=== PROVIDED MATERIAL ===
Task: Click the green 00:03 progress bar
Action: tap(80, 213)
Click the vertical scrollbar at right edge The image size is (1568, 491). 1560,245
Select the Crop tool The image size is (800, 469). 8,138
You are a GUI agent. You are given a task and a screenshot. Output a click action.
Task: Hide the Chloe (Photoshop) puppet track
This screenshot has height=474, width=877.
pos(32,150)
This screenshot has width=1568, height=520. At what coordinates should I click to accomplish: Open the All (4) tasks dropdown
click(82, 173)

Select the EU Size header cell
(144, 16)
===
=== PROVIDED MATERIAL ===
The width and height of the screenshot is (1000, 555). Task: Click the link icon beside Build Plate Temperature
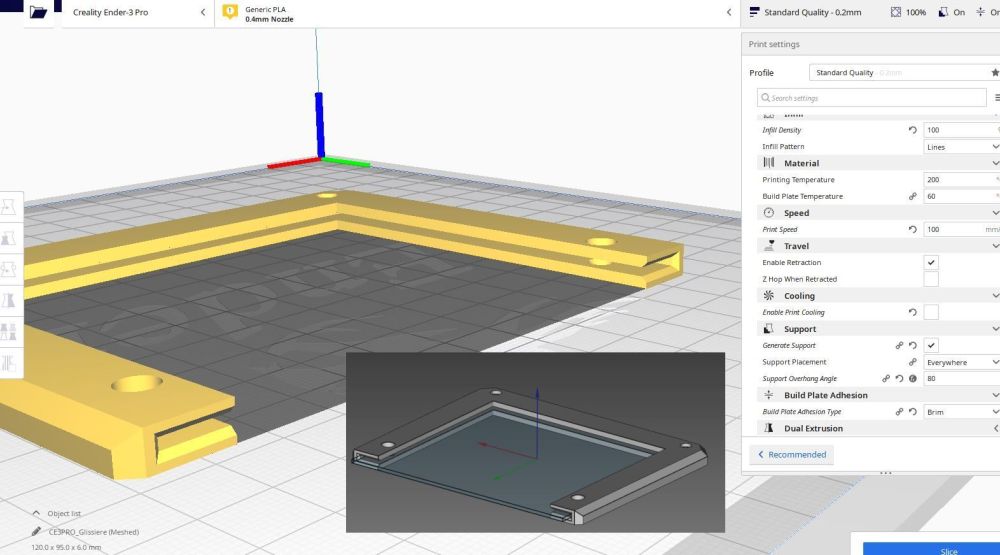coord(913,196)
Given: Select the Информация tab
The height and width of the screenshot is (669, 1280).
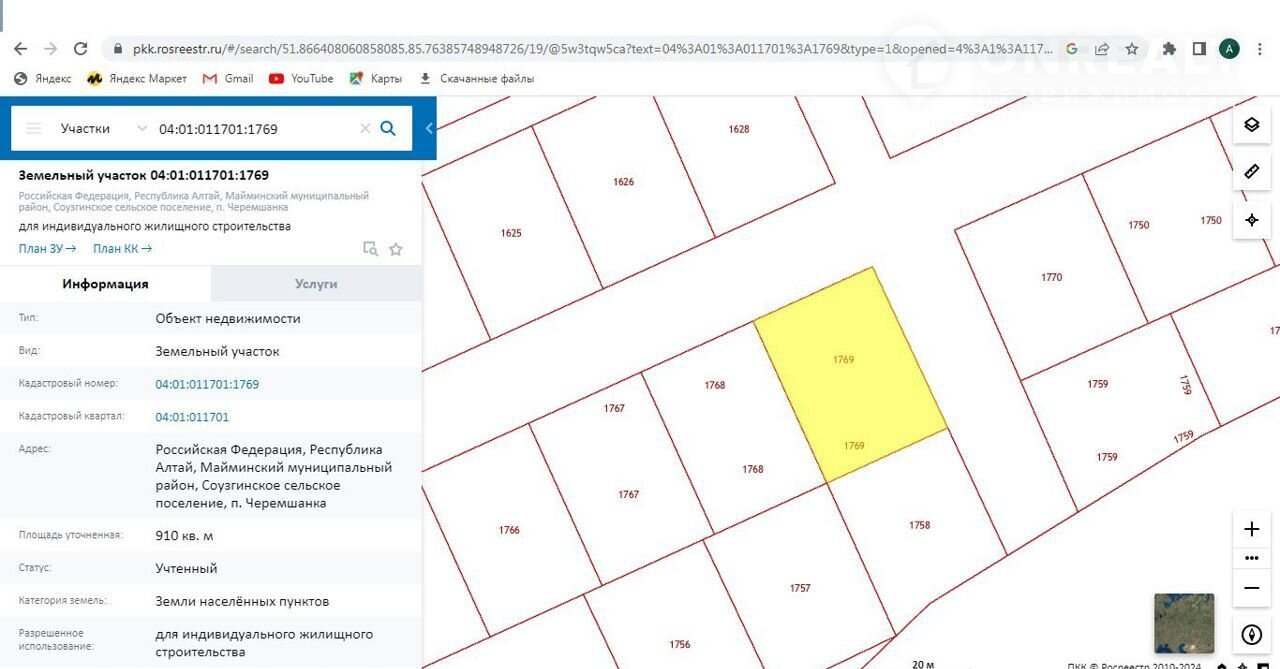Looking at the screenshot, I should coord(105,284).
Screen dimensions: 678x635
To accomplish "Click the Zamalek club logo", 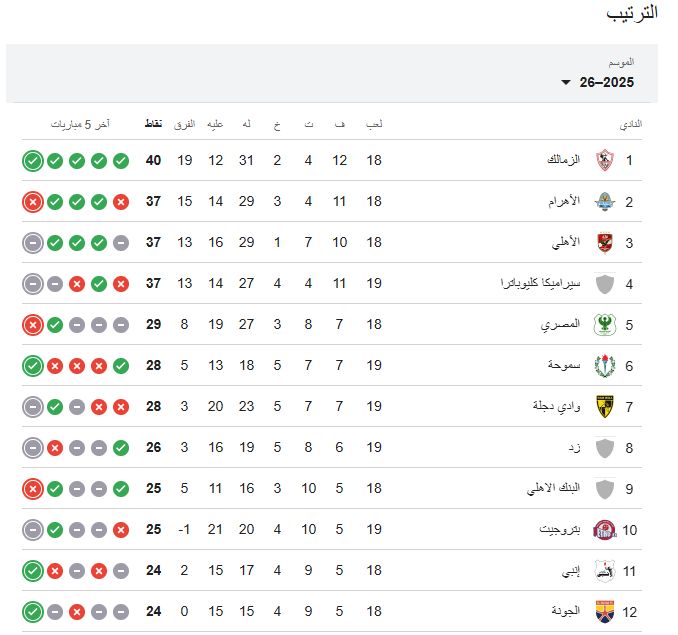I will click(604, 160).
===
=== PROVIDED MATERIAL ===
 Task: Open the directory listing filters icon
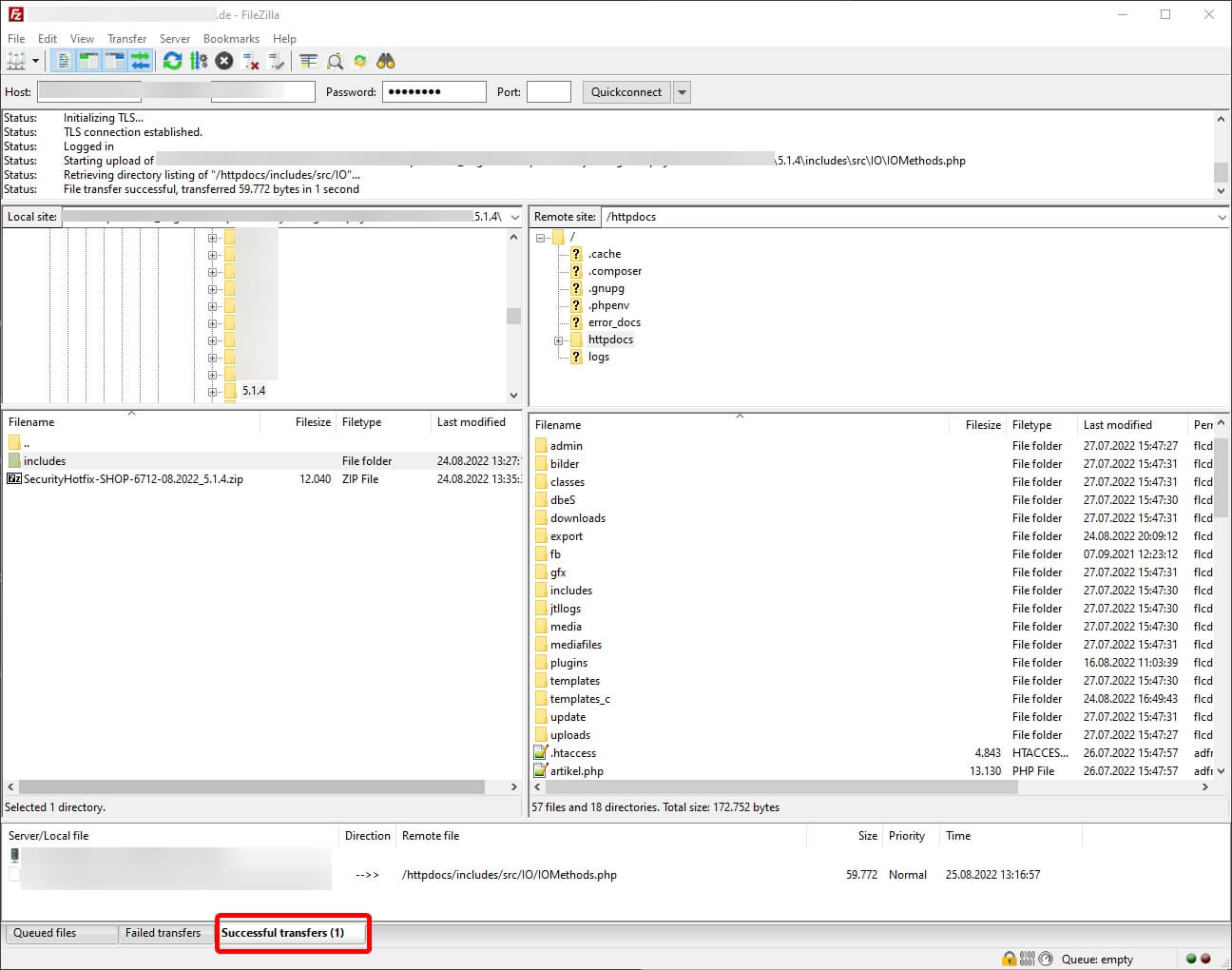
===
TO DO> Check the listing above for "image". Show every line where it turns up.

EXERCISE ANSWER>
Click the vertical scrollbar at right edge The image size is (1568, 491). 1560,245
Select the Crop tool The image size is (800, 469). 8,138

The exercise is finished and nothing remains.